Ожерелье Мадонны. По следам реальных событий
Шрифт:
Я также думаю, что самое трудное дело в рассказе — избавиться от трупа. Как это сделать? Искрошить жертву в лапшу и сложить в полиэтиленовый пакет, который мы забудем в морозилке китайского ресторана? Полагаете, слишком банально. Нынешние дети по ночам смотрят слишком много фильмов.
Жертву лучше всего съесть, — произносит Деспот вяло. Это акт первобытной любви, абсолютная самоидентификация с жертвой, отмена плагиата, твой любительский реквием.
Каннибалы Новой Гвинеи утверждают, что самая вкусная человечина — мясо со ступней и ладоней… Но я бы все-таки начал с ушей.
Мой телевизор неожиданно
Почему неудавшегося самоубийцу отправляют в сумасшедший дом, если суицид обычно самый разумный, самый рациональный выход, — громко стенал Деспот, балансируя на облупленном железном ночном горшке, похожем на одноухий шлем. Он сжимал коленями склоненную голову. Я присел на корточки за его спиной, и долго прикладывал к его затылку свои раскаленные ладони.
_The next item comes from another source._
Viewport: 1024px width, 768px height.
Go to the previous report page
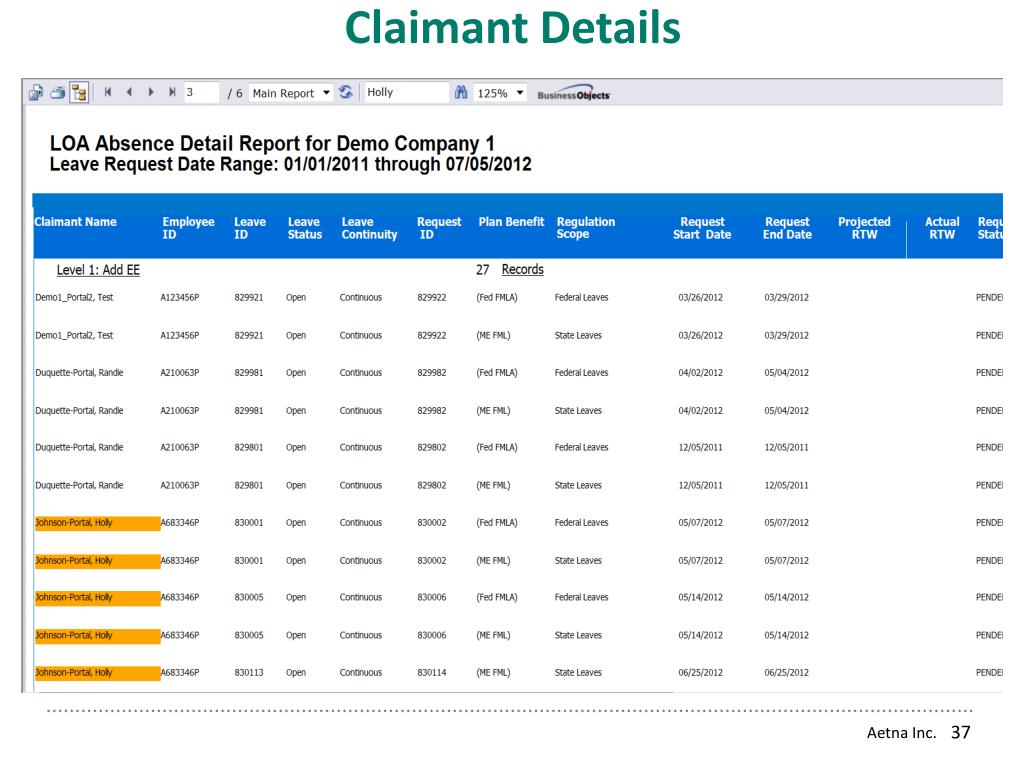click(x=129, y=93)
Разве стоит им кончать жизнь по тюрьмам, — сдержанно спросил я.
И это более логично, — буркнул он. Поскольку самоубийство не является исключительно проблемой философов, вопросом формы.
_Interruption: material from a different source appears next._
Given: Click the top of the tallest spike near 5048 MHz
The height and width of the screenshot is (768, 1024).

Вдалеке горел слабенький огонек. А так еще было темно. Ты когда-нибудь был с замужней женщиной? — выпрямился Деспот.
Что ты имеешь в виду, — я осторожно втянул голову в плечи.
Я спрашиваю: с замужней женщиной. Чего тут еще иметь в виду, — нетерпеливо отрезал он.
А что, за это сажают, — дрожащим голосом, с сарказмом выпалил я.
Ты что, мужик, не в себе? Я тебя спрашиваю, не испытал ли ты чувство пробуждения в чужой кровати, обувания чужих тапочек, легкого покалывания кожи после того, как использовал грубый, незнакомый лосьон после бритья? Я ведь не собираюсь пускаться в моралистические софизмы.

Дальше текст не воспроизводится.